C’est ce passé ottoman qui est responsable du retard de la Grèce dans sa modernisation et qui la différencie des autres pays européens en crise ces dernières années. Toute analyse économique qui ne prendrait pas en compte les facteurs historiques et géographiques particuliers au pays – opportunisme, clientélisme, fragmentation de la propriété foncière, perception souvent hostile de l’État, mais aussi les effets néfastes de la rente – selon l’auteur –, surtout après 1981 – est vouée à l’échec.
Le néo-hellénisme a conservé, et peut réactiver aujourd’hui, « sous le choc salutaire de la crise », des traits qui pourraient aider la Grèce, et l’Europe, à dépasser les effets du nationalisme en crise. Plus spécifiquement, la langue, la famille, la tradition des villes ottomanes, la marine marchande, la diaspora et la religion constituent, pour l’auteur, des ressources pouvant servir à contourner les blocages liés à l’État moderne, agir au
« glocal », et gérer les relations avec des civilisations non occidentales.

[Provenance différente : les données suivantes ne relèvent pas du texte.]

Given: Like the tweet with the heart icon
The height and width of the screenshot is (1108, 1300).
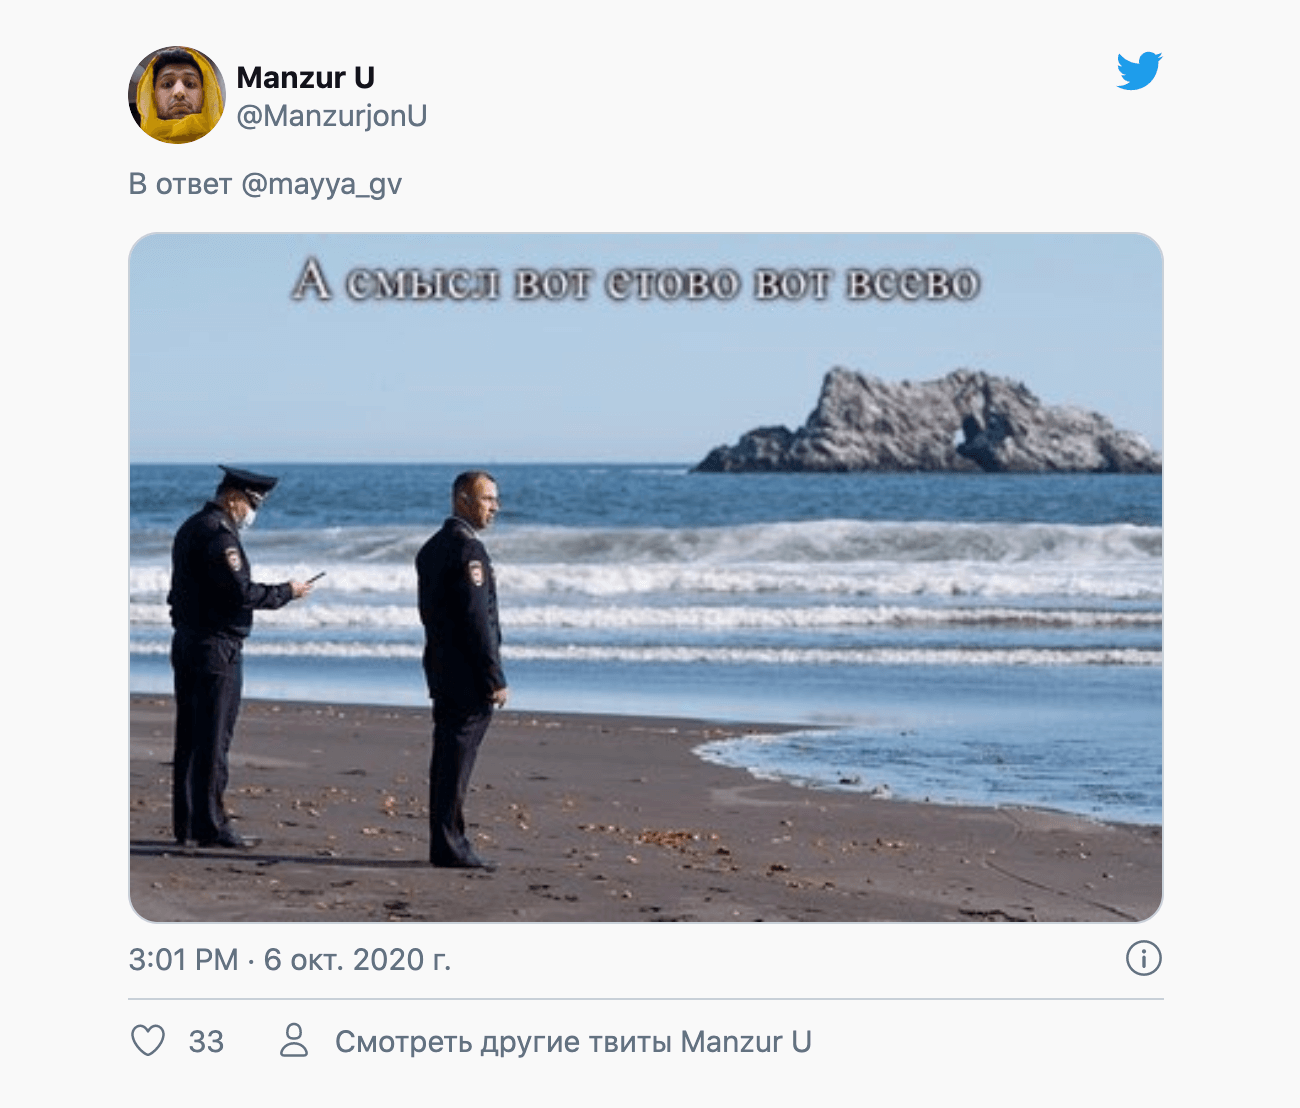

Cette
« iconographie » néo-hellénique pourrait à nouveau servir à l’Europe dans le monde post-westphalien et pour ses contacts avec l’Autre.
On peut ne pas adhérer à l’analyse culturaliste, à la recherche de l’essence néo-hellénique et aux solutions passant par la libéralisation, mais l’ouvrage de Prévélakis apporte au public francophone des clés pour la compréhension de la Grèce, et de ce qui l’attache à, ou la sépare de, l’Europe en ce début de XXIe siècle.